EXCERPTED RECORDS:
-- Opening Marker --

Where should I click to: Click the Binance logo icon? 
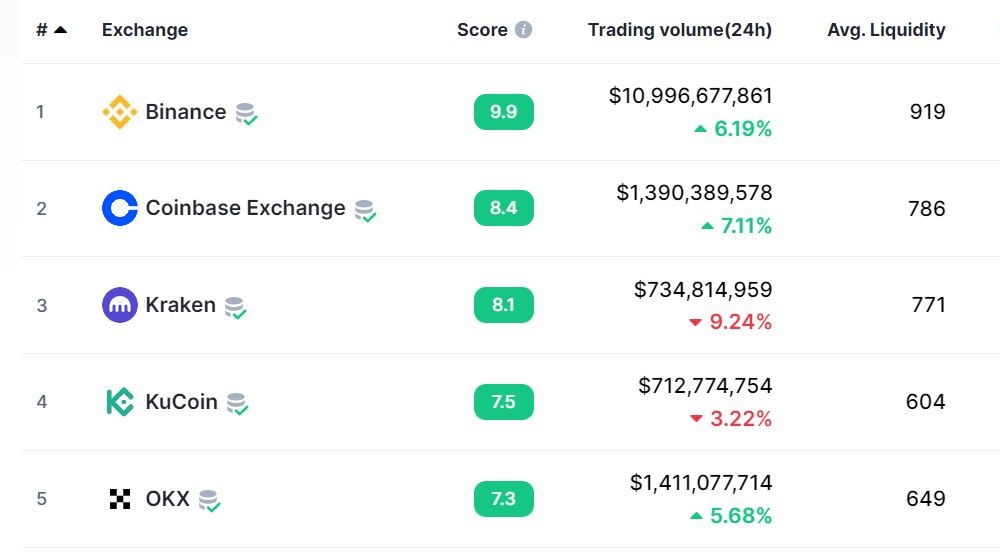point(120,112)
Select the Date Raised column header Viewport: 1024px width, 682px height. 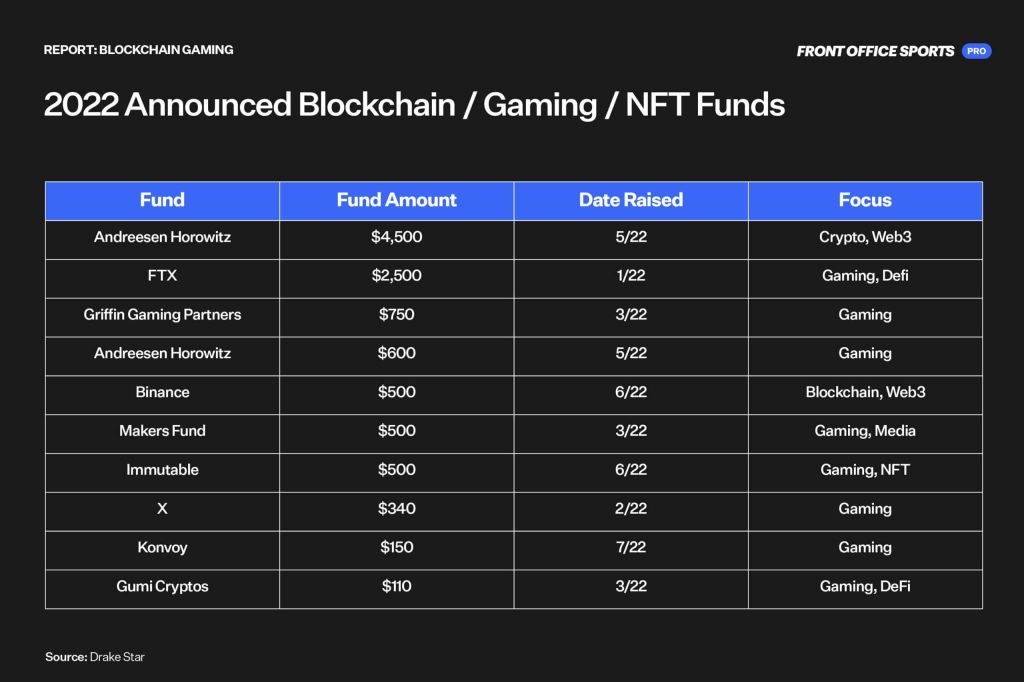click(x=631, y=201)
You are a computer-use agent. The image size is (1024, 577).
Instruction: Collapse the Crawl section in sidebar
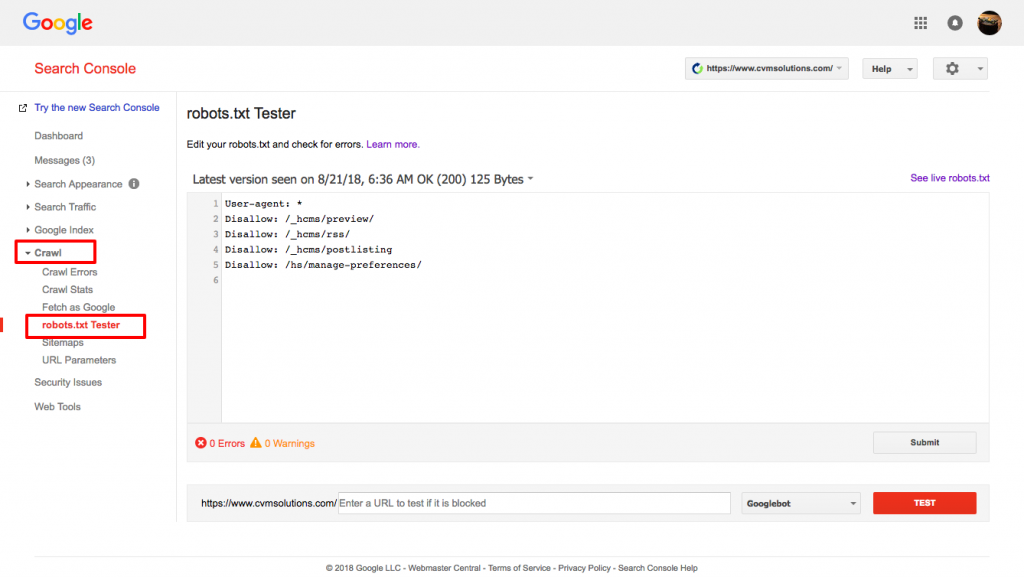click(x=47, y=253)
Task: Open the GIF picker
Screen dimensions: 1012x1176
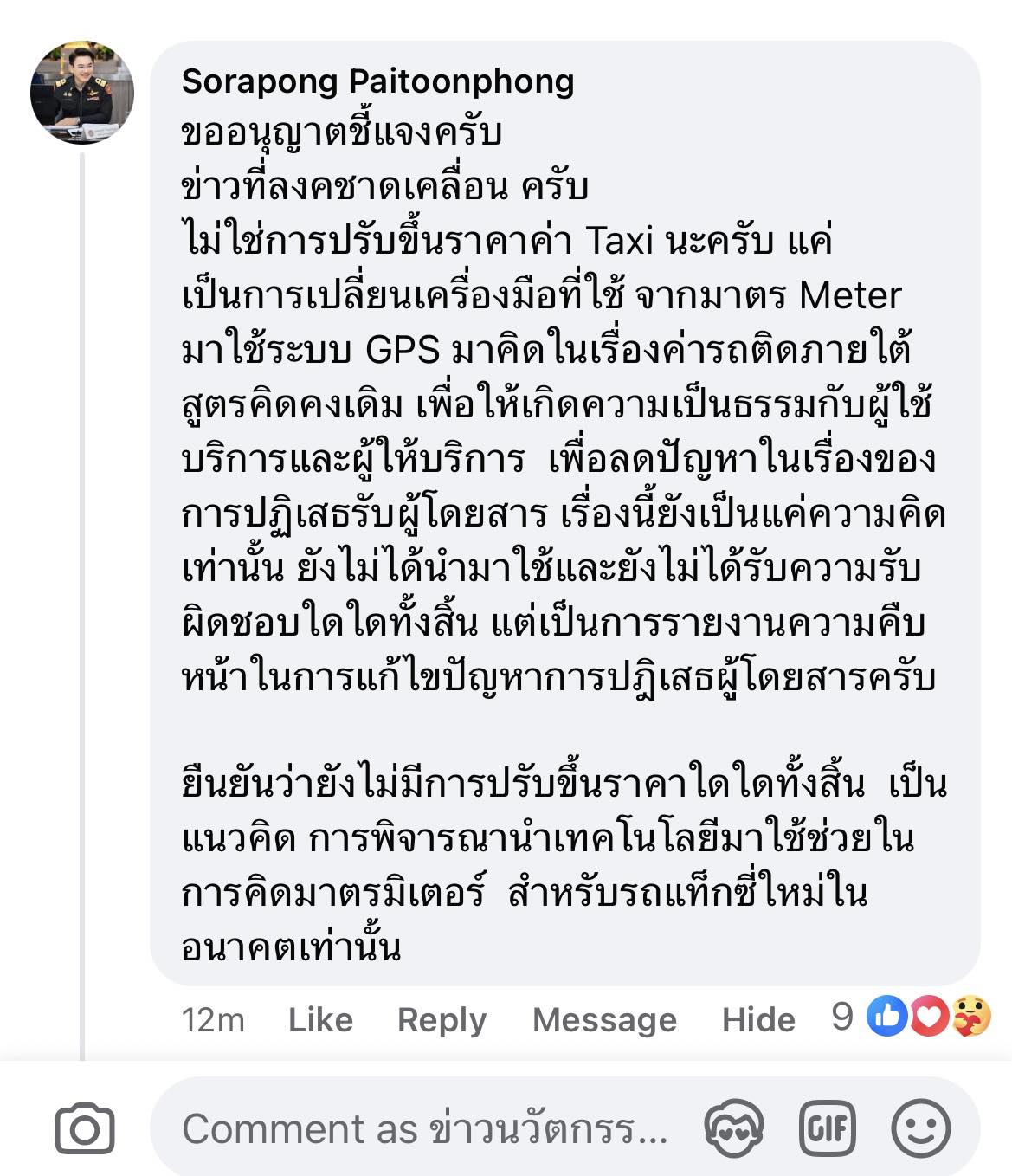Action: [828, 1128]
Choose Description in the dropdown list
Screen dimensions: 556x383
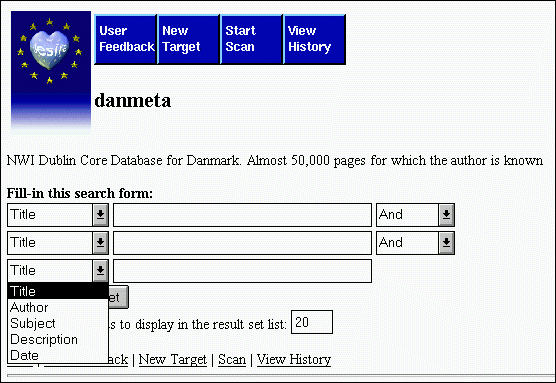coord(44,339)
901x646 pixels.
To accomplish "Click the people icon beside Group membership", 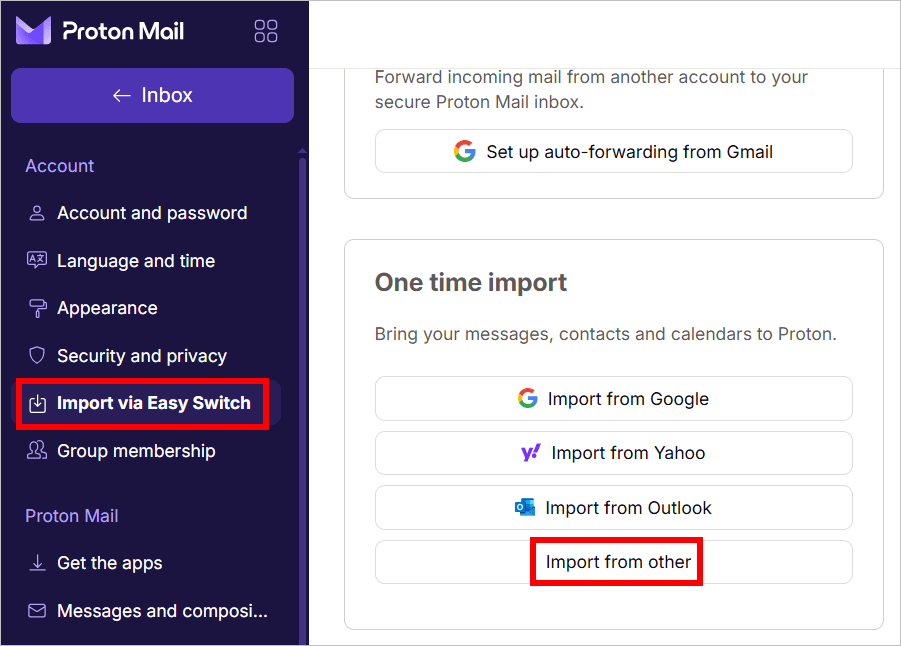I will pyautogui.click(x=37, y=451).
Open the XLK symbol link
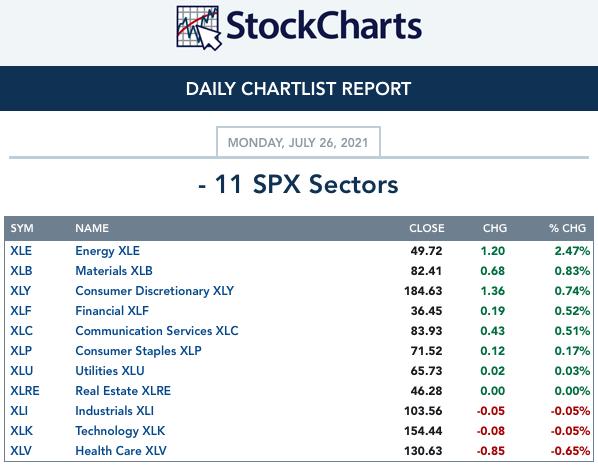 (21, 431)
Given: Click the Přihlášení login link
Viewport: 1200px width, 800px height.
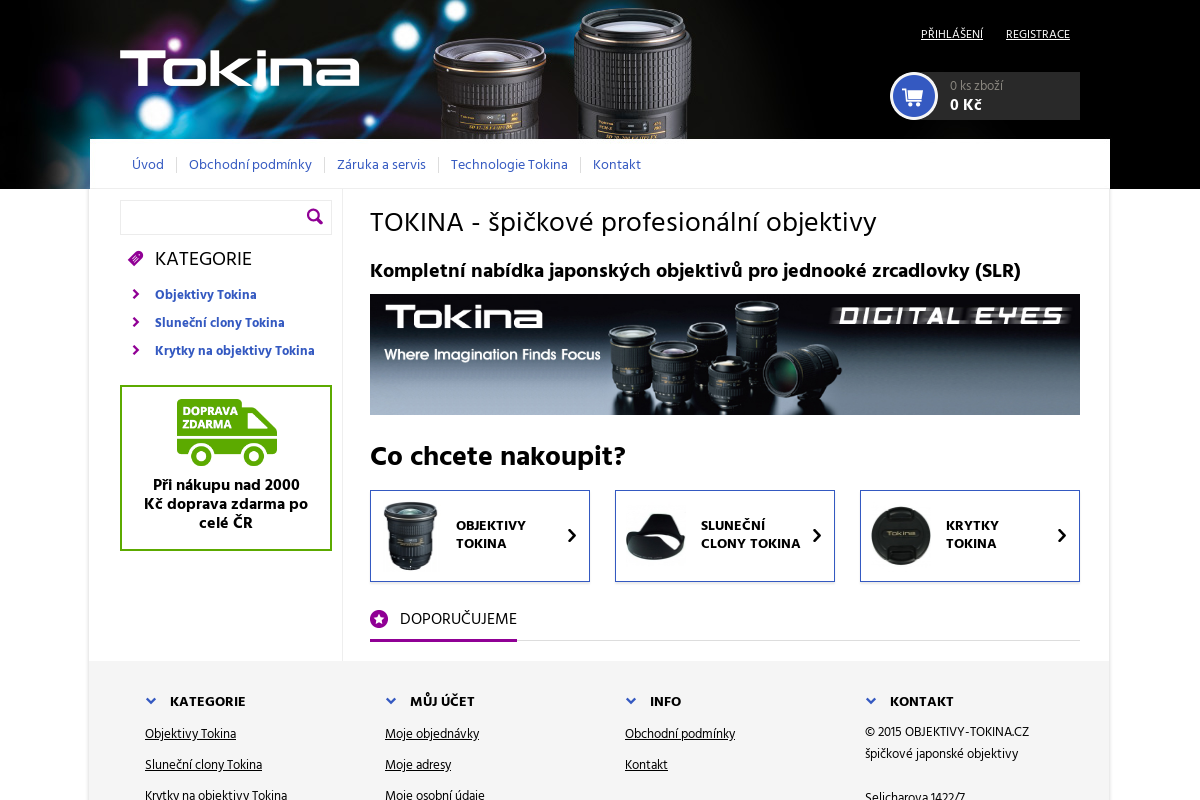Looking at the screenshot, I should [x=951, y=34].
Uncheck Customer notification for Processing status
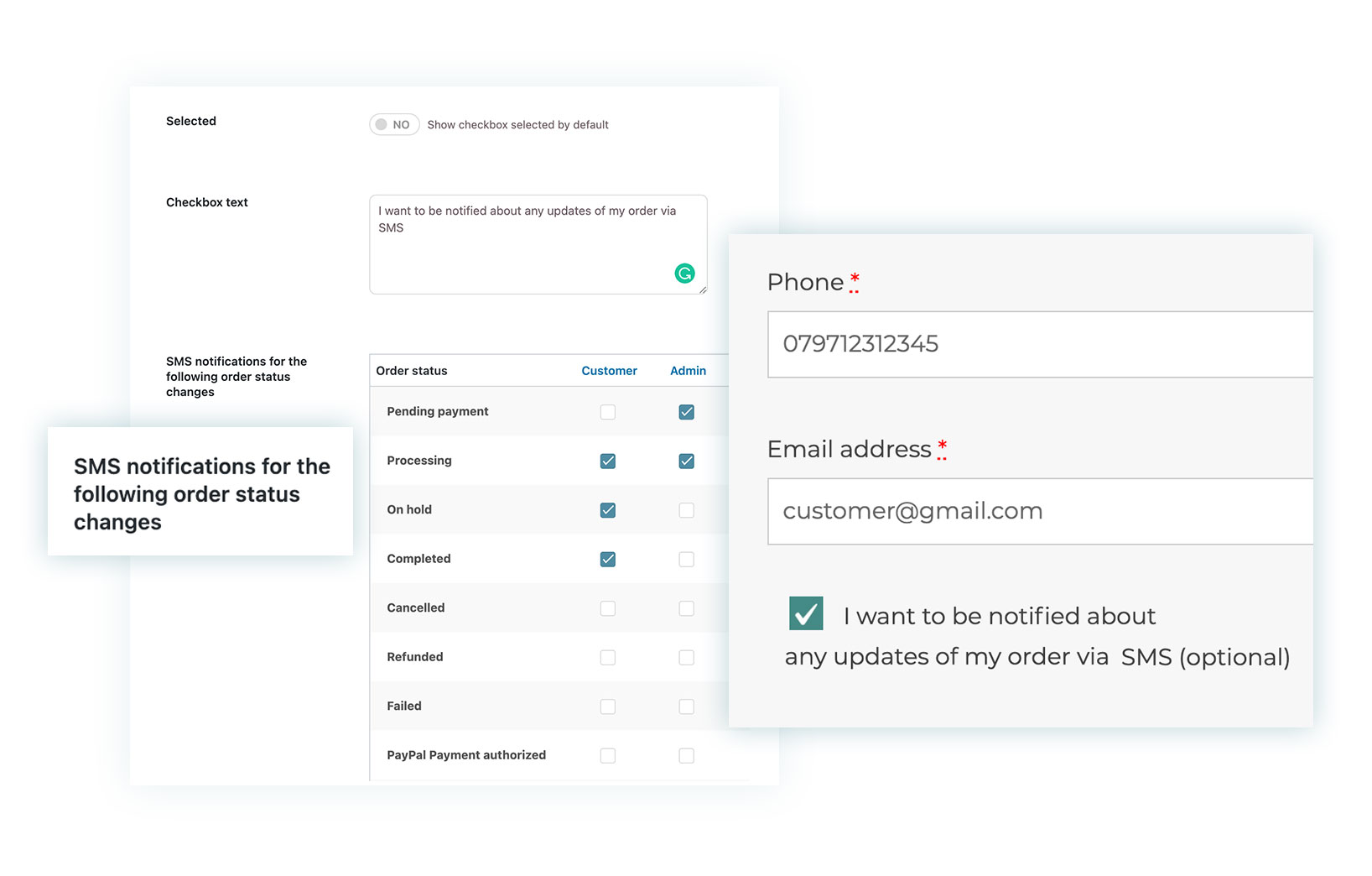 608,461
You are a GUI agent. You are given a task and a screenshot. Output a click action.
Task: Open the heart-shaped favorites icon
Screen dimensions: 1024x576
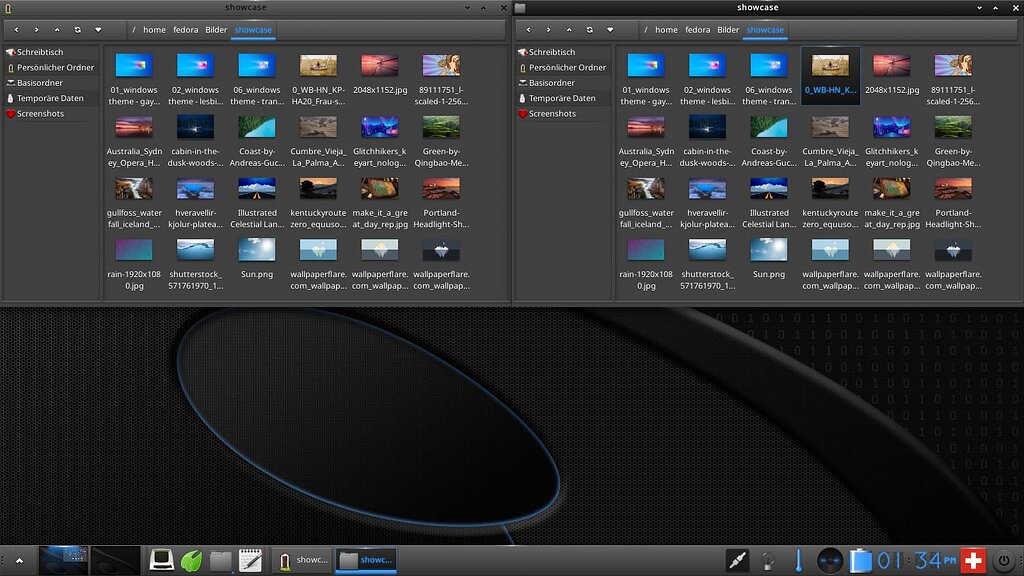97,29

-- Closing Marker --

REQUIRED WORK: Report all lines of the data that include the word "agent".

EXPECTED ANSWER:
You are a computer-use agent. The image size is (1024, 577).
You are a GUI agent. You are given a task and a screenshot. Output a click action.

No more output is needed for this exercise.